__Task directions__. Since the entries below must stay intact, return each one exactly.
(Data)
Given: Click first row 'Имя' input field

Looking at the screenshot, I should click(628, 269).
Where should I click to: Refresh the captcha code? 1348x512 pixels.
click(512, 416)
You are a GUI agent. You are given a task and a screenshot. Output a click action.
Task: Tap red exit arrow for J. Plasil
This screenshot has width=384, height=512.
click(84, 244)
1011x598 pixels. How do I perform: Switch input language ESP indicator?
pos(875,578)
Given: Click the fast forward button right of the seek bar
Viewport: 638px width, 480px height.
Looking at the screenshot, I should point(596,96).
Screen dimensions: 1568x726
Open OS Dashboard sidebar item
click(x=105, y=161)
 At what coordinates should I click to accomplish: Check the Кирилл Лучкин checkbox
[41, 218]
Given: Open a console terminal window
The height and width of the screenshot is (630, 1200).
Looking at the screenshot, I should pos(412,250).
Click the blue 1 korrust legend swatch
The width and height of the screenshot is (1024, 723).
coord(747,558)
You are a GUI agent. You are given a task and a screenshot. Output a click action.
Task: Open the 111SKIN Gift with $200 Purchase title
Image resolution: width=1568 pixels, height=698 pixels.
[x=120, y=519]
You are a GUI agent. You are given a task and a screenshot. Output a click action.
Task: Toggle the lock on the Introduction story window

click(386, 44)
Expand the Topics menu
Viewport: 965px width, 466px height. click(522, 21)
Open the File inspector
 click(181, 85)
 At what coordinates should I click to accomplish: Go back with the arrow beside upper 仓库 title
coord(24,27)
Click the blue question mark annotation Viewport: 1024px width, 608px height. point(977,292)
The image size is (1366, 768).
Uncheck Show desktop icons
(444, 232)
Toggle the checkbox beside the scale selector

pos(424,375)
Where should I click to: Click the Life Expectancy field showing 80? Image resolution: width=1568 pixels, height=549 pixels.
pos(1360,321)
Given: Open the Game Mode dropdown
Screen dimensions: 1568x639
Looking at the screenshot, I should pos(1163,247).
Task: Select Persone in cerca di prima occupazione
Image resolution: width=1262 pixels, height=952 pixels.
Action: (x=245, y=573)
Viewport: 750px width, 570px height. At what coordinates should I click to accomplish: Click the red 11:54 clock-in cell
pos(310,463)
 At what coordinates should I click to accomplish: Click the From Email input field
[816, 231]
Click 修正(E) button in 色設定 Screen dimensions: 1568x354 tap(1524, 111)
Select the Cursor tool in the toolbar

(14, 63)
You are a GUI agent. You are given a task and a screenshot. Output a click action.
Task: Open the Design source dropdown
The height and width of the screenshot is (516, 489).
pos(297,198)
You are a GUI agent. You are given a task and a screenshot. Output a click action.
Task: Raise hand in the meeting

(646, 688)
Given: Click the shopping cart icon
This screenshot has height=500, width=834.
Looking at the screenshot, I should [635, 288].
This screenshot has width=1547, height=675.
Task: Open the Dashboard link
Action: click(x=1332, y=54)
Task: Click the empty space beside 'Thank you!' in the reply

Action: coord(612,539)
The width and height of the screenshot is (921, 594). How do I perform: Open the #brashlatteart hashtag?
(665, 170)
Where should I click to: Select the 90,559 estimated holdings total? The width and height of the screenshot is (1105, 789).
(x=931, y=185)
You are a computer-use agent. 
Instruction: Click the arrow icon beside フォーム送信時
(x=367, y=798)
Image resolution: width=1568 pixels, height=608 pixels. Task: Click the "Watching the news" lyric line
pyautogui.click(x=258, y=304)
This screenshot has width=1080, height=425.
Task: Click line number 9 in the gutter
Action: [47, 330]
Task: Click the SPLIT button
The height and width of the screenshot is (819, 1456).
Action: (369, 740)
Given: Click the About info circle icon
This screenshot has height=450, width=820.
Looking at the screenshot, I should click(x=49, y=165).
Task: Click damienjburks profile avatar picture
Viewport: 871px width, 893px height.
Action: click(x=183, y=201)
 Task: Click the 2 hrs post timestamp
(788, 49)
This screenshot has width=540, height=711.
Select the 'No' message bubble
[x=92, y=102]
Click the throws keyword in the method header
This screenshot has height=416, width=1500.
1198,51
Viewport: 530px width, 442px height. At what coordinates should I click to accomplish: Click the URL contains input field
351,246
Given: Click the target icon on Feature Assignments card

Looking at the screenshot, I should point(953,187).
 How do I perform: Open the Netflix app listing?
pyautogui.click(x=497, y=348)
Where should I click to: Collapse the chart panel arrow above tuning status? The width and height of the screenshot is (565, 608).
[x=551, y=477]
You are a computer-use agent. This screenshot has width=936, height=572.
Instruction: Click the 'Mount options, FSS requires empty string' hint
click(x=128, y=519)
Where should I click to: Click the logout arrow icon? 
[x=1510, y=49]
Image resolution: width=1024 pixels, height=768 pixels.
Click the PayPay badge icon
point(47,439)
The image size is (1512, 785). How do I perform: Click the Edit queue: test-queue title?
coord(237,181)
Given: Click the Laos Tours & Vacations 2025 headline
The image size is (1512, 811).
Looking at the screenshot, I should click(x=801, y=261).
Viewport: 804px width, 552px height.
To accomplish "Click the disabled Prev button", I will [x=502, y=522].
(End Data)
__Reply to the task__.
Given: Click first row 'Имя' input field

Looking at the screenshot, I should click(628, 269).
Where should I click to: Refresh the captcha code? 1348x512 pixels.
click(512, 416)
You are a GUI agent. You are given a task and a screenshot. Output a click action.
Task: Tap red exit arrow for J. Plasil
This screenshot has width=384, height=512.
click(84, 244)
1011x598 pixels. How do I perform: Switch input language ESP indicator?
pos(875,578)
Given: Click the fast forward button right of the seek bar
Viewport: 638px width, 480px height.
Looking at the screenshot, I should point(596,96).
Screen dimensions: 1568x726
Open OS Dashboard sidebar item
click(x=105, y=161)
 At what coordinates should I click to accomplish: Check the Кирилл Лучкин checkbox
[41, 218]
Given: Open a console terminal window
The height and width of the screenshot is (630, 1200).
Looking at the screenshot, I should pos(412,250).
Click the blue 1 korrust legend swatch
The width and height of the screenshot is (1024, 723).
coord(747,558)
You are a GUI agent. You are given a task and a screenshot. Output a click action.
Task: Open the 111SKIN Gift with $200 Purchase title
Image resolution: width=1568 pixels, height=698 pixels.
[x=120, y=519]
You are a GUI agent. You are given a task and a screenshot. Output a click action.
Task: Toggle the lock on the Introduction story window

click(386, 44)
Expand the Topics menu
Viewport: 965px width, 466px height. click(522, 21)
Open the File inspector
 click(181, 85)
 At what coordinates should I click to accomplish: Go back with the arrow beside upper 仓库 title
coord(24,27)
Click the blue question mark annotation Viewport: 1024px width, 608px height. point(977,292)
The image size is (1366, 768).
Uncheck Show desktop icons
(444, 232)
Toggle the checkbox beside the scale selector

pos(424,375)
Where should I click to: Click the Life Expectancy field showing 80? Image resolution: width=1568 pixels, height=549 pixels.
pos(1360,321)
Given: Open the Game Mode dropdown
Screen dimensions: 1568x639
Looking at the screenshot, I should pos(1163,247).
Task: Select Persone in cerca di prima occupazione
Image resolution: width=1262 pixels, height=952 pixels.
Action: (x=245, y=573)
Viewport: 750px width, 570px height. At what coordinates should I click to accomplish: Click the red 11:54 clock-in cell
pos(310,463)
 At what coordinates should I click to accomplish: Click the From Email input field
[816, 231]
Click 修正(E) button in 色設定 Screen dimensions: 1568x354 tap(1524, 111)
Select the Cursor tool in the toolbar

(14, 63)
You are a GUI agent. You are given a task and a screenshot. Output a click action.
Task: Open the Design source dropdown
The height and width of the screenshot is (516, 489).
pos(297,198)
You are a GUI agent. You are given a task and a screenshot. Output a click action.
Task: Raise hand in the meeting

(646, 688)
Given: Click the shopping cart icon
This screenshot has height=500, width=834.
Looking at the screenshot, I should [635, 288].
This screenshot has width=1547, height=675.
Task: Open the Dashboard link
Action: click(x=1332, y=54)
Task: Click the empty space beside 'Thank you!' in the reply

Action: coord(612,539)
The width and height of the screenshot is (921, 594). How do I perform: Open the #brashlatteart hashtag?
(665, 170)
Where should I click to: Select the 90,559 estimated holdings total? The width and height of the screenshot is (1105, 789).
(x=931, y=185)
You are a computer-use agent. 
Instruction: Click the arrow icon beside フォーム送信時
(x=367, y=798)
Image resolution: width=1568 pixels, height=608 pixels. Task: Click the "Watching the news" lyric line
pyautogui.click(x=258, y=304)
This screenshot has width=1080, height=425.
Task: Click line number 9 in the gutter
Action: [47, 330]
Task: Click the SPLIT button
The height and width of the screenshot is (819, 1456).
Action: (369, 740)
Given: Click the About info circle icon
This screenshot has height=450, width=820.
Looking at the screenshot, I should click(x=49, y=165).
Task: Click damienjburks profile avatar picture
Viewport: 871px width, 893px height.
Action: click(x=183, y=201)
 Task: Click the 2 hrs post timestamp
(788, 49)
This screenshot has width=540, height=711.
Select the 'No' message bubble
[x=92, y=102]
Click the throws keyword in the method header
This screenshot has height=416, width=1500.
1198,51
Viewport: 530px width, 442px height. At what coordinates should I click to accomplish: Click the URL contains input field
351,246
Given: Click the target icon on Feature Assignments card

Looking at the screenshot, I should point(953,187).
 How do I perform: Open the Netflix app listing?
pyautogui.click(x=497, y=348)
Where should I click to: Collapse the chart panel arrow above tuning status? The width and height of the screenshot is (565, 608).
[x=551, y=477]
You are a computer-use agent. This screenshot has width=936, height=572.
Instruction: Click the 'Mount options, FSS requires empty string' hint
click(x=128, y=519)
Where should I click to: Click the logout arrow icon? 
[x=1510, y=49]
Image resolution: width=1024 pixels, height=768 pixels.
Click the PayPay badge icon
point(47,439)
The image size is (1512, 785). How do I perform: Click the Edit queue: test-queue title?
coord(237,181)
Given: Click the Laos Tours & Vacations 2025 headline
The image size is (1512, 811).
Looking at the screenshot, I should click(x=801, y=261).
Viewport: 804px width, 552px height.
To accomplish "Click the disabled Prev button", I will [x=502, y=522].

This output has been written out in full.